- Founder: Charan Singh
- Merger of: Charan Singh's Lok Dal, Democratic Socialist Party of Hemwati Nandan Bahuguna, Rashtriya Congress of Ratubhai Adani and some members of Janata Party like Devi Lal
- Political position: Right-wing
- Colours: Blue

= Dalit Mazdoor Kisan Party =

Indian political party

Dalit Mazdoor Kisan Party (Dalit Worker Peasant Party) was an Indian political party founded in 1984 by the remains of the Lok Dal. The DMKP was mainly based in Uttar Pradesh. It was led by former Prime Minister Charan Singh. It was founded on 21 October 1984. It was merger of Charan Singh's Lok Dal, Democratic Socialist Party of Hemwati Nandan Bahuguna, Rashtriya Congress of Ratubhai Adani and some members of Janata Party like Devi Lal. Later it changed its name to the Lok Dal.
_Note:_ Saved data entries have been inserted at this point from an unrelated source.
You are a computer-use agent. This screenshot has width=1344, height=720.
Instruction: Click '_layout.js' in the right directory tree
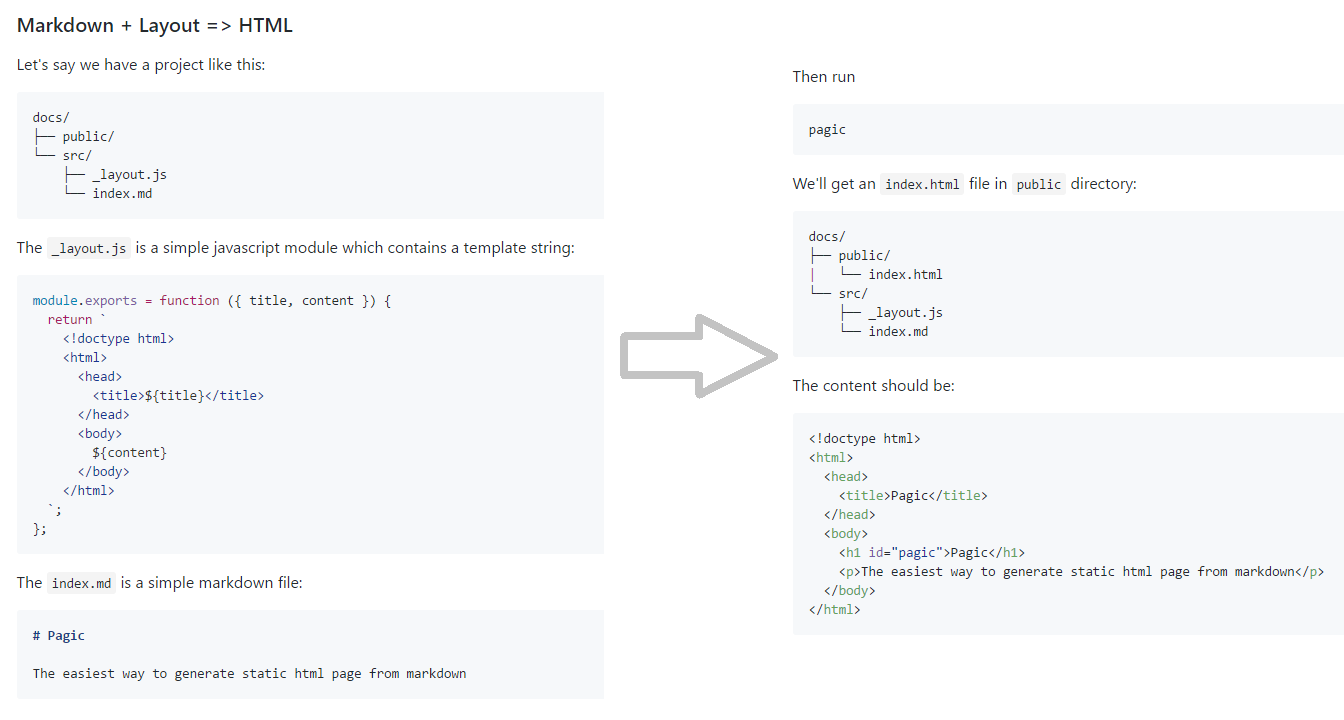[905, 313]
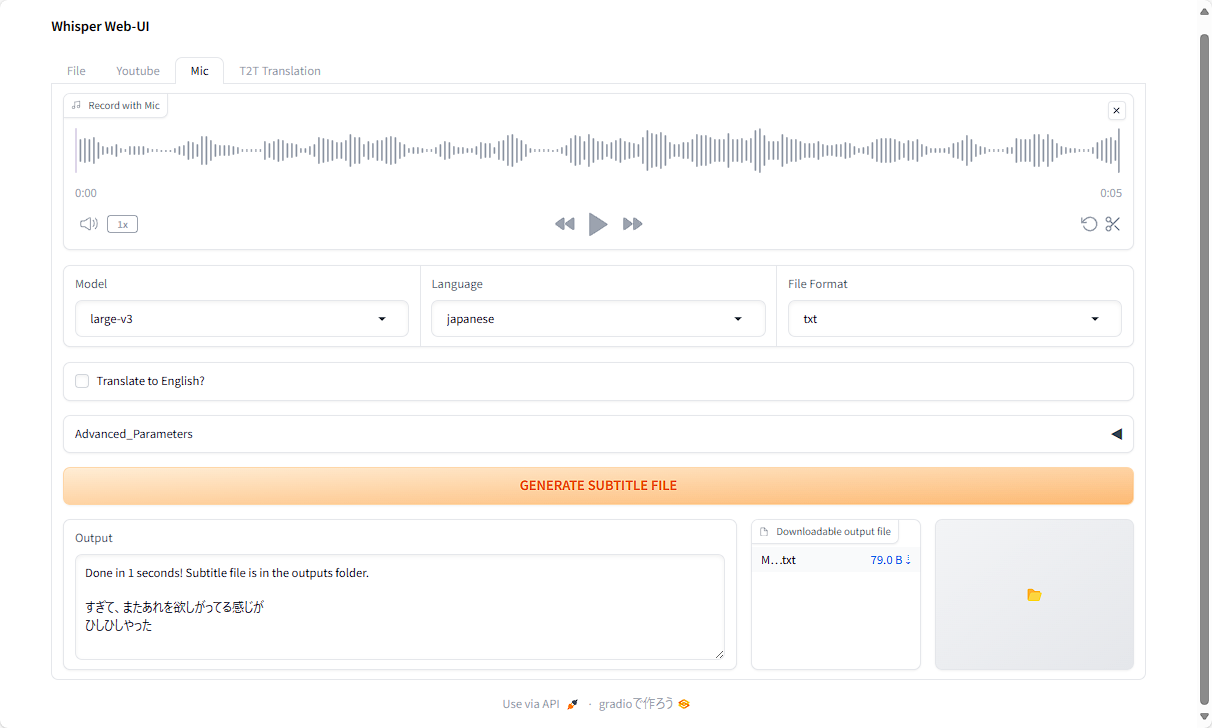Fast-forward the audio recording
The width and height of the screenshot is (1212, 728).
point(632,224)
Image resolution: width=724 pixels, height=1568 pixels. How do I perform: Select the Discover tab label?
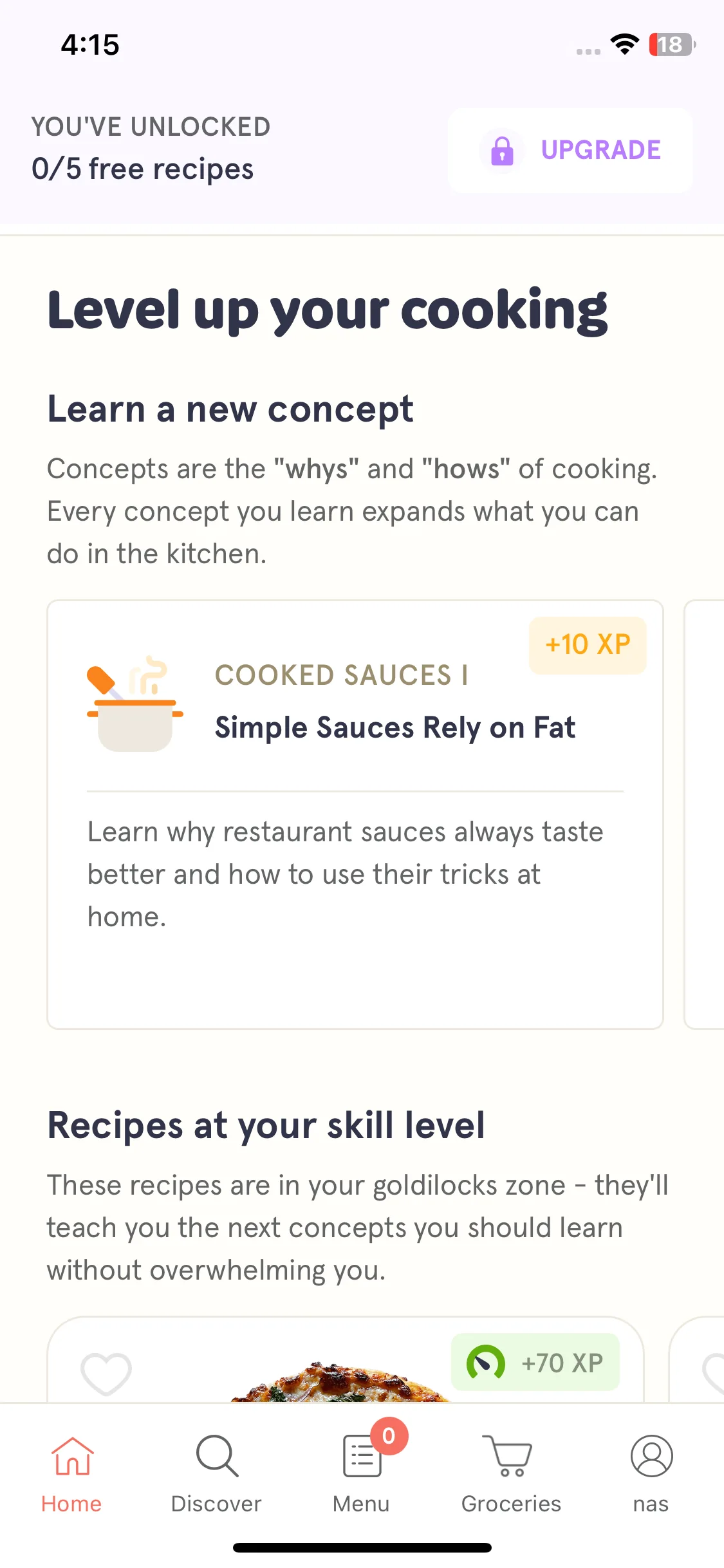click(x=216, y=1504)
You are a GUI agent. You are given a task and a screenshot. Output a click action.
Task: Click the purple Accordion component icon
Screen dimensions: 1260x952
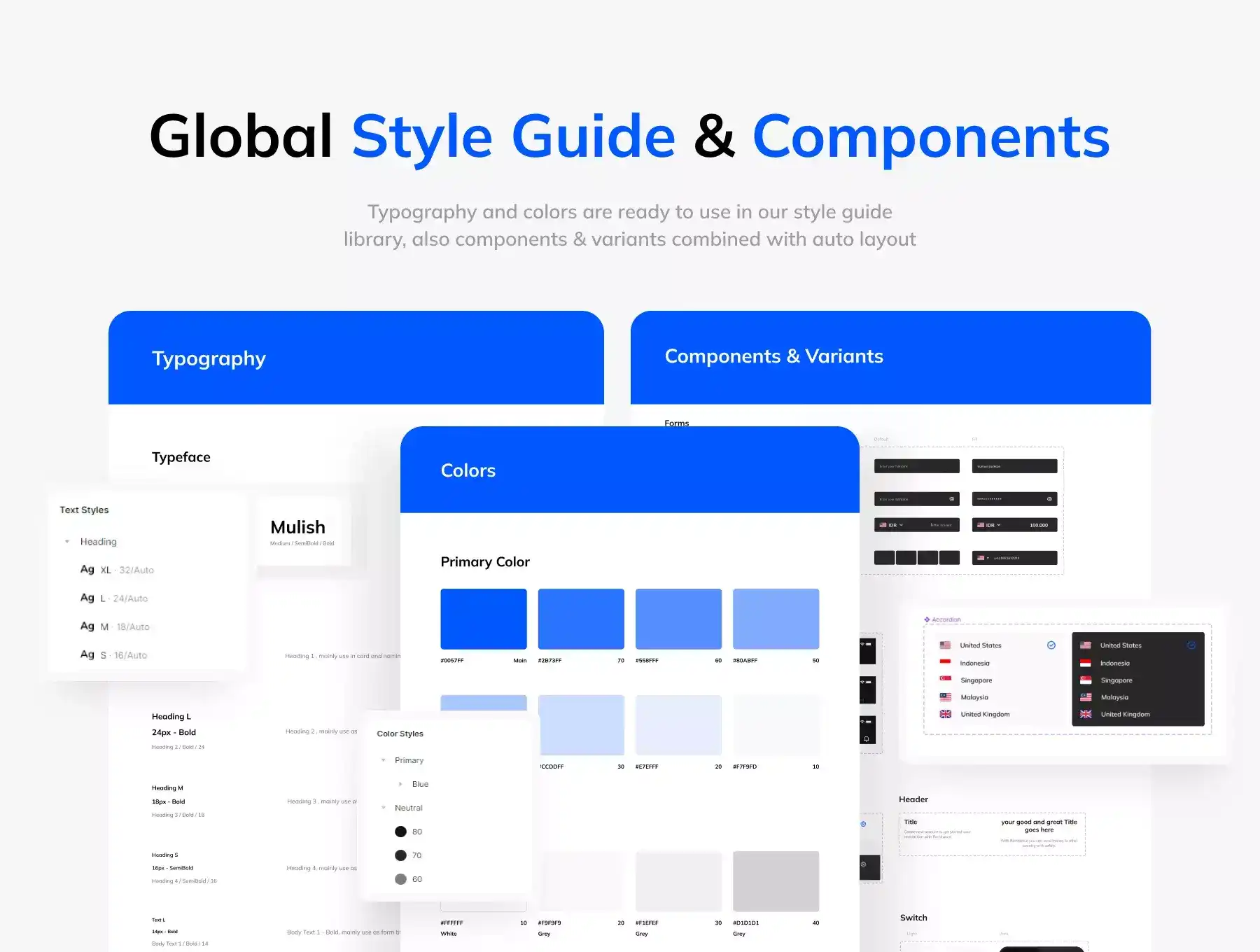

In the 1984 Lok Sabha election, DMKP contested on 168 seats and won 3 seats.

== Prominent members ==
- Charan Singh, founder of Dalit Mazdoor Kisan Party.

- Hemwati Nandan Bahuguna, was president of campaign committee for the 1984 general election.
- Karpoori Thakur.
- Devi Lal.
- Mulayam Singh Yadav, was Uttar Pradesh president of party unit.
- Phagu Chauhan.
- Kumbha Ram Arya.
- Savita Ambedkar, was DMKP's candidate for Raebareli Lok Sabha constituency.